New GMO standards for Seoul

On 11 July 2008, the South Korean government announced new and comprehensive monitoring for all food products available within the national borders. By the year 2012, ninety-five per cent of all foods should be subject to testing standards that are as rigorous as those of the European Union. In order to ease the transition to the new system, a total of 120 billion won has been earmarked for thousands of small firms.

Photo: Hofschlaeger/Pixelio
Photo: Hofschlaeger/Pixelio
Shortly before the general announcement, President Lee Myung-bak had indicated a new South Korean approach to food safety. In an address to the National Assembly, he spoke of the issue as “national health security”.

According to President Lee, a “national health organisation” will be established. Constituted of representatives from non-governmental sectors, this organisation will monitor food safety and will answer to the Prime Minister. An institute will be grounded specifically for the management of all food-relevant information, including such topics as genetic modification.

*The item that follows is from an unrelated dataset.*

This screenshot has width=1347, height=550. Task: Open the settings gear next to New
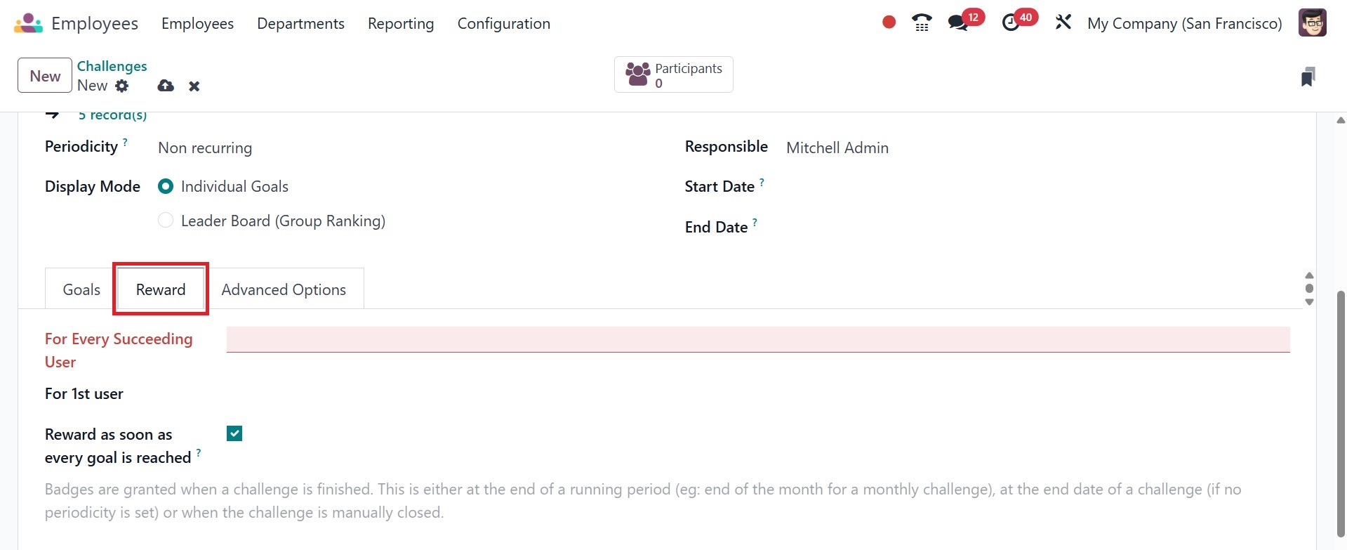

The new safety standards will be similar in strictness to the standards of the EU. Particular attention also will be paid to items of local significance, such as the fermented vegetable dishes known as kimchi as well as other products and ingredients of the regional cuisine.

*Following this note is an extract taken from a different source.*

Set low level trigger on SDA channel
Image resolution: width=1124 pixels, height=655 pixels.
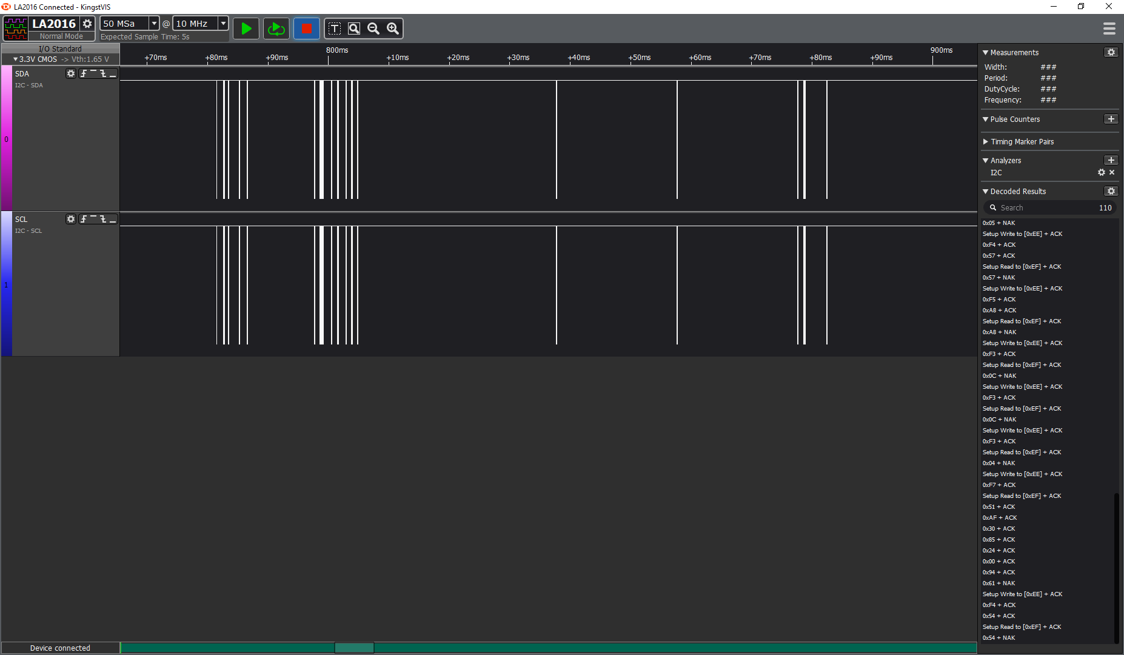coord(113,73)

Potential dangers will be distinguished according to the Hazard Analysis and Critical Control Points (HACCP) concept, which establishes seven principles for a systematic, preventive approach to food safety. Products that are classified as a ‘risk’ will be liable to constant monitoring with a view to their elimination or their reduction on the market. The labelling of food products will indicate their country of origin and GMO content. A new system has been devised to ensure the traceability of meat.

Food surveillance will be conducted with the aid of approximately forty thousand civilians who, for example, will check for compliance with labelling. Defective market products will be removed from the shelves within 17 days and defective imports will be halted until the source of deficiency can be identified. Intentional tampering with food will be punishable with a minimum of three years in prison or with a fine that is derived as a multiple of the illegal profit.